Dokumen:
__________________________________________________
G A R D A W I L W A T I K T A

Blog ini bertujuan sebagai wadah/sarana ilmu pengetahuan, sejarah, mitos, dan juga pencarian jejak-jejak peradaban peninggalan Kerajaan-kerajaan di Nusantara.
Silahkan bagi yang ingin mengikuti komunitas ini kita bisa belajar bersama-sama, karena kami juga sangat minim pengetahuan, dan diharapkan kita bisa sharing berbagai informasi tentang sejarah yang ada di Nusantara ini...

Laman

9 Januari 2016

JEJAK PERADABAN DI DUKUH

area persawahan

      Sumur adalah salah satu bukti adanya sebuah Peradaban, karena kehidupan manusia tidak akan jauh dari adanya ketersediaan air. Lebih jelas lagi sumur memang sangat vital bagi kehidupan masyarakat pada saat itu.

 Adanya sumur adalah sebuah pertanda adanya sebuah pemukiman suatu masyarakat, adanya sumur-sumur kuno yang ada di sebuah dusun tentu sangat menarik untuk ditelusuri.



           Dalam penelusuran kami di sebuah dusun yang namanya Pulolancing,  namun tempat itu disebut Dukuh oleh warga , Dukuh hanya terdiri beberapa rumah saja ,  menurut bahasa kuno Dukuh itu maknanya kurang lebih adalah tempat belajar bagi calon pendeta dalam agama Hindu atau mungkin Budha , kalau sekarang semacam Pesantren ( keterangan dari KH.Agus Sunyoto Ketua Lesbumi PBNU ) , kami mendapati adanya informasi dari warga tentang keberadaan Sumur kuno. Kami berusaha menanyakan kepada bapak Masduki salah seorang warga di dusun tersebut mengenai sumur kuno itu.

        Pada mulanya bapak Masduki agak curiga pada kami yang bermaksud melihat sumur itu, namun setelah kami sampaikan tujuan kami pada beliau, akhirnya bapak Masduki bersedia mengantarkan kami menuju sumur kuno itu. Sumur kuno itu terletak di kebun yang bersebelahan dengan tanaman Bambu atau dalam bahasa Jawa disebut Barongan.
__________________________________________________
Bagian Data:

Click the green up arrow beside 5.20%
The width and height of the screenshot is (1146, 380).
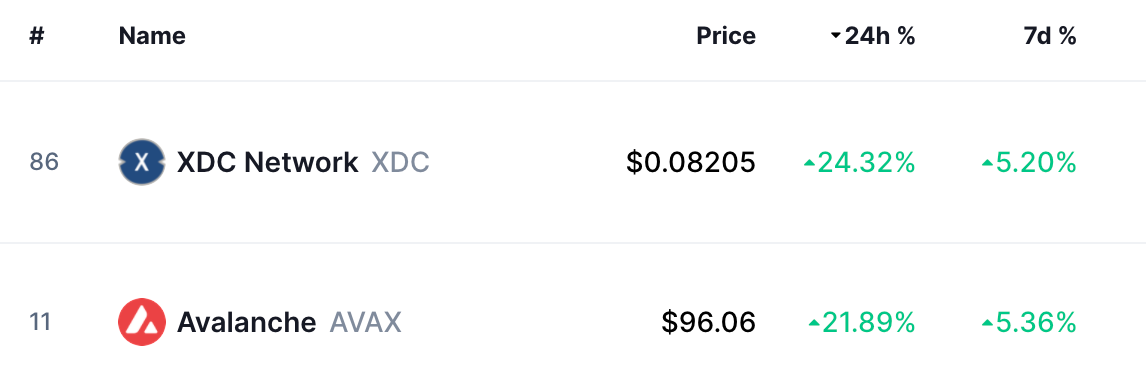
__________________________________________________
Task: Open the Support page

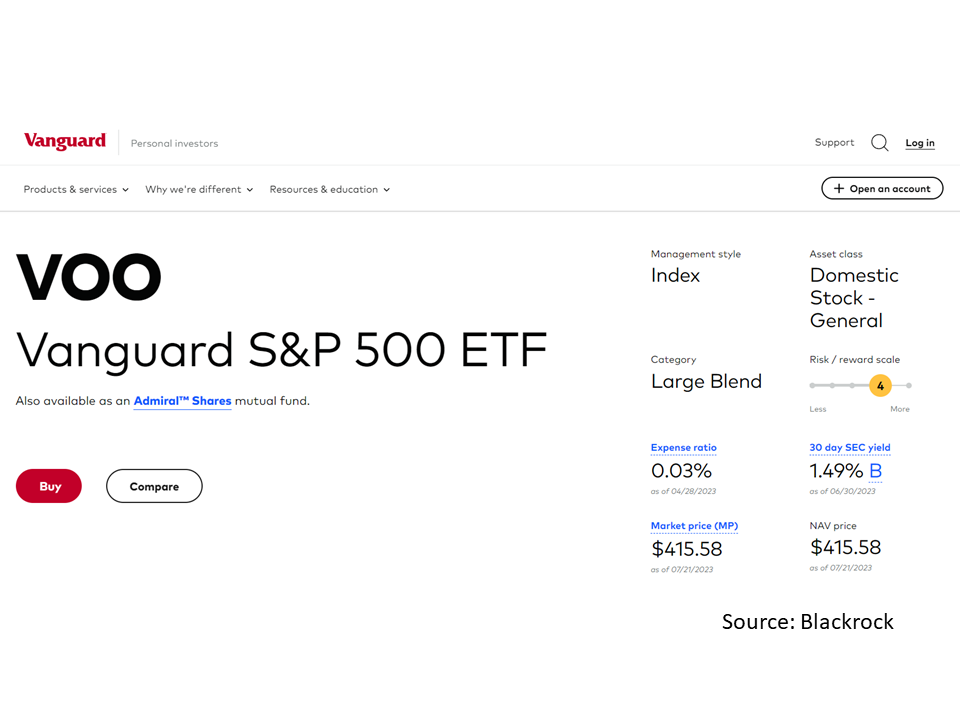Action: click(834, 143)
__________________________________________________
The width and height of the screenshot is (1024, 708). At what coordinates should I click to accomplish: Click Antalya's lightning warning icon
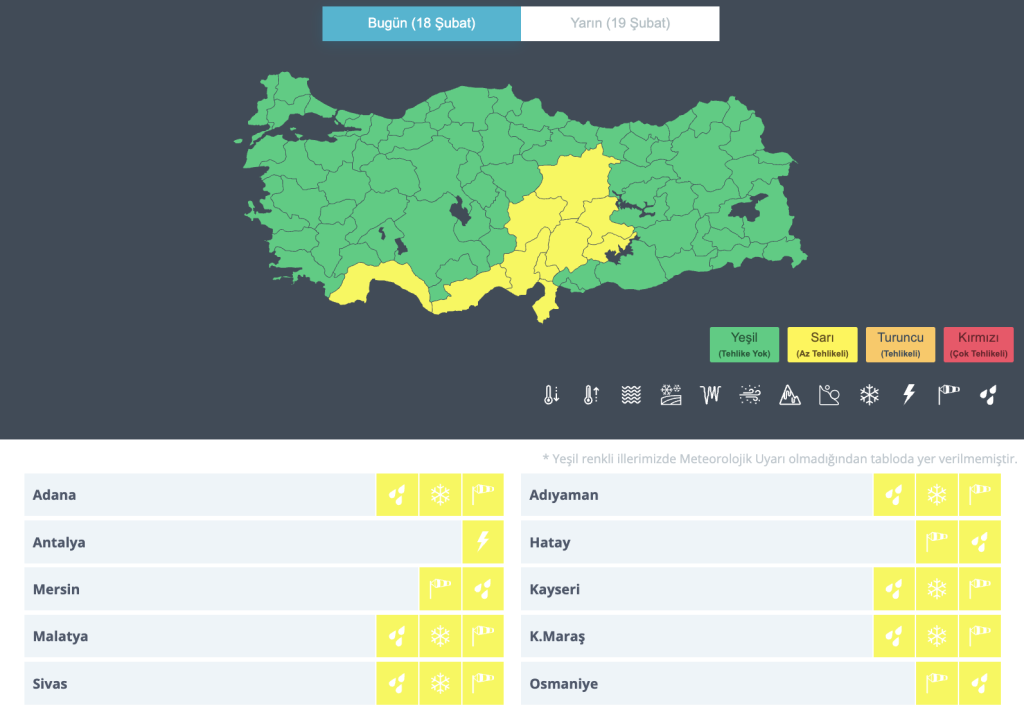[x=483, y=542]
__________________________________________________
Soal 1:
Berdasarkan dokumen, jelaskan mengapa sumur dianggap sebagai salah satu bukti adanya sebuah peradaban. Jawab dalam satu sampai tiga kalimat.
Soal 2:
Jawab pertanyaan berikut berdasarkan dokumen.
(a) Dengan sebutan apa warga menamai tempat di dusun Pulolancing itu?
(b) Di mana letak sumur kuno tersebut?
(c) Pada tanggal berapa tulisan "JEJAK PERADABAN DI DUKUH" dimuat?
Daftar di atas merupakan bahan yang terpisah dari dokumen.

Jawaban Lengkap 1:
Sumur dianggap sebagai bukti peradaban karena kehidupan manusia tidak akan jauh dari ketersediaan air, sehingga sumur sangat vital bagi kehidupan masyarakat pada saat itu. Karena itu, adanya sumur menjadi pertanda adanya pemukiman suatu masyarakat.

Jawaban Lengkap 2:
(a) Warga menyebut tempat itu Dukuh.
(b) Sumur kuno itu terletak di kebun yang bersebelahan dengan tanaman bambu, yang dalam bahasa Jawa disebut Barongan.
(c) Tulisan itu dimuat pada 9 Januari 2016.